2024 waste generated in own operations (thousand tonnes):

  • Total waste generated: 731.
  • Hazardous waste diverted from disposal: 25 (reuse 4, recycling 11, other recovery 10).
  • Non-hazardous waste diverted from disposal: 699 (reuse 196, recycling 337, other recovery 166).
  • Hazardous waste directed to disposal: 6 (incineration without energy recovery 4, landfilling 2).
  • Non-hazardous waste directed to disposal: 1 (landfilling 1).
  • Non-recycled waste: 183.
  • Percentage of non-recycled waste: 25%.
  • Total hazardous waste including radioactive waste: 31.

S1Own Workforce

S1-1Policies related to own workforce
Reported

Reference: page 270, 272

Unilever's Code and Code Policies set the global standards of behaviour expected of all employees, emphasising mutual trust and respect for human rights and including specific non-retaliation policies for anyone raising concerns. The Code Policies detail how the company manages its material IROs. The Respect, Dignity and Fair Treatment Code policy sets out commitments on bullying and harassment, discrimination, forced labour, fair wages (including payment of a living wage), working hours and freedom of association and collective bargaining. The Occupational Health & Safety Code policy sets out individual and shared responsibilities for health and safety. The company's Human Rights Policy Statement is developed in line with the UN Guiding Principles, the International Bill of Human Rights and the ILO Declaration on Fundamental Principles and Rights at Work. Non-employees (excluding contractors covered under the Code) must adhere to Unilever's Responsible Partner Policy (RPP).
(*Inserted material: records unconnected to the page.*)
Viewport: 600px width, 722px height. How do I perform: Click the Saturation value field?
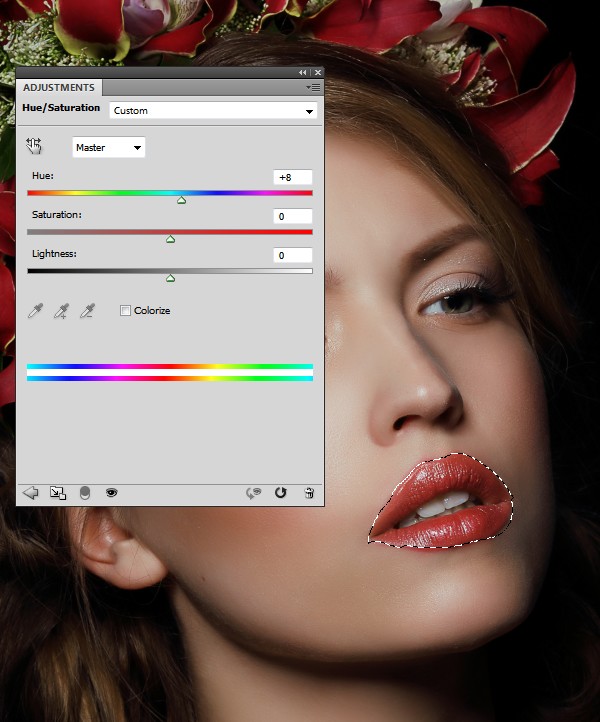tap(292, 216)
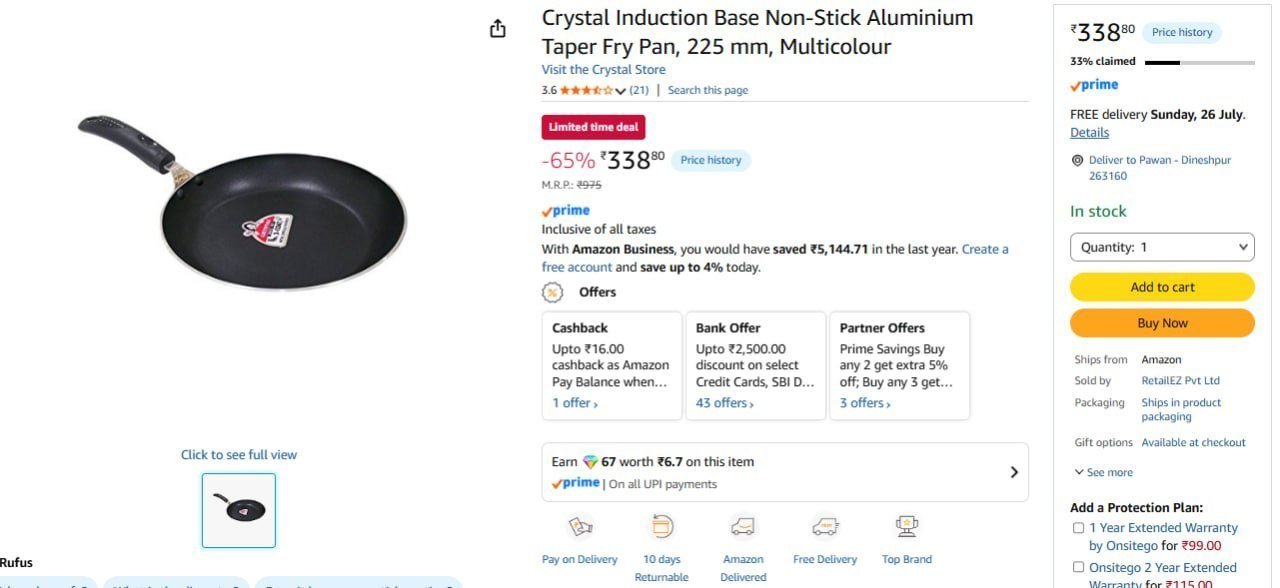Click the Offers percent badge icon

pyautogui.click(x=552, y=292)
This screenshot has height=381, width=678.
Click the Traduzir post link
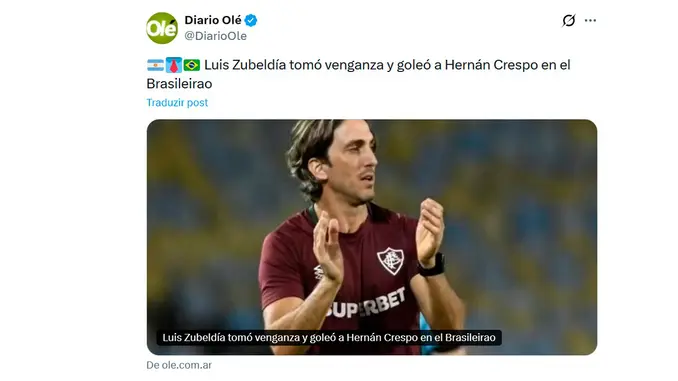[177, 102]
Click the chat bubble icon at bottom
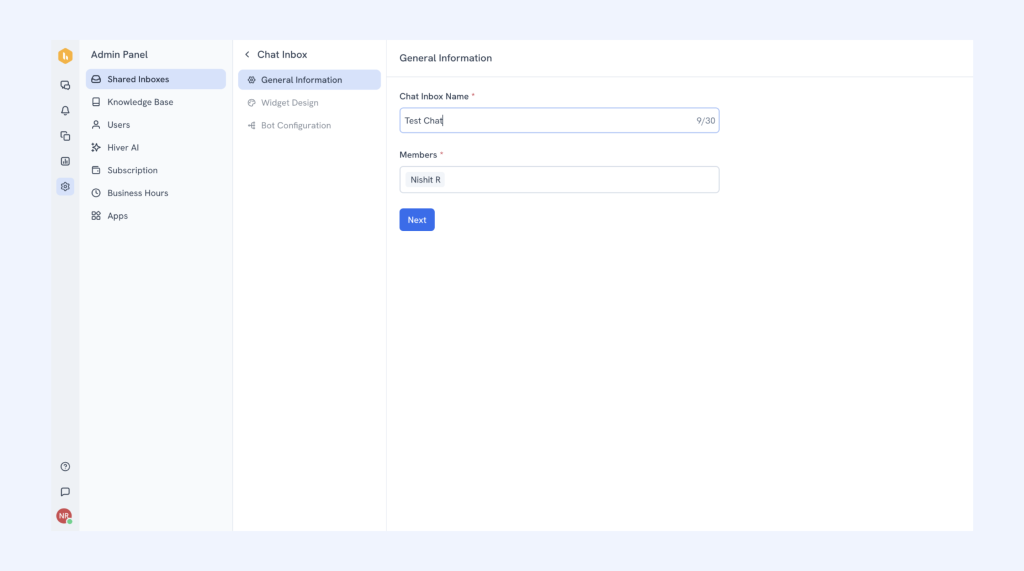 (x=65, y=491)
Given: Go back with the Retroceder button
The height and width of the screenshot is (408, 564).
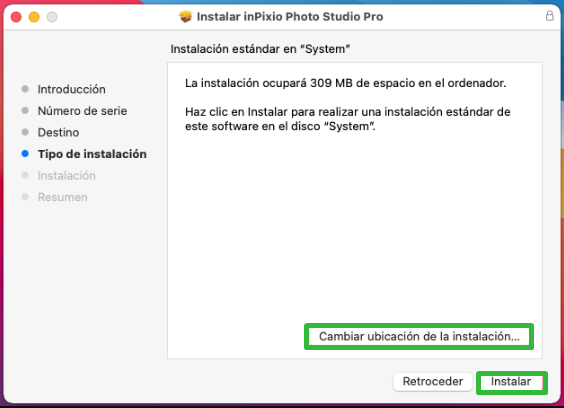Looking at the screenshot, I should click(433, 381).
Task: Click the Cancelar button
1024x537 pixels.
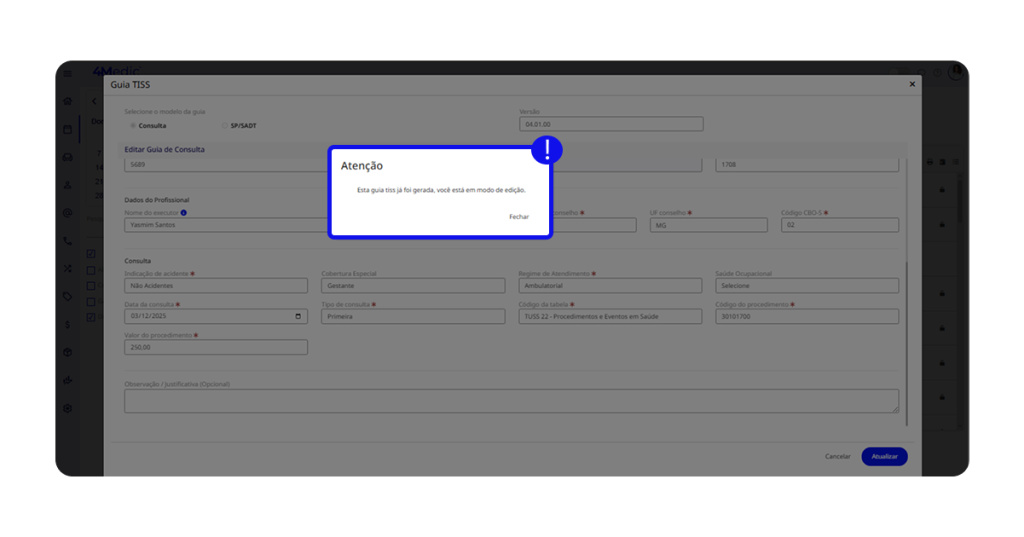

S1-2Processes for engaging with own workers and workers' representatives about impacts
Reported

Reference: page 270, 272

Unilever engages its workforce through the Board's Workforce Engagement Policy, ensuring engagement is strategic and meaningful, planned around Board meetings and covering the full workforce demographic. Methods include face-to-face sessions, employee representatives, surveys and town halls. The annual UniVoice survey is a key tool, with almost 100,000 employees taking part in 2024 (75% engagement in offices and 83% in factories); a more frequent UniPulse survey allows focused enquiry. Non-Executive Directors participated in six workforce engagement events in 2024, and around 50 employee events were led by the CEO and Unilever Leadership Executive. The company works extensively with trade unions (IUF and IndustriAll) through joint working groups and formal consultations, and consults the Unilever European Works Council. In 2024 the main topics included the Growth Action Plan, performance culture, the Ice Cream business separation and wider restructuring. Engagement outcomes are reported at Board meetings.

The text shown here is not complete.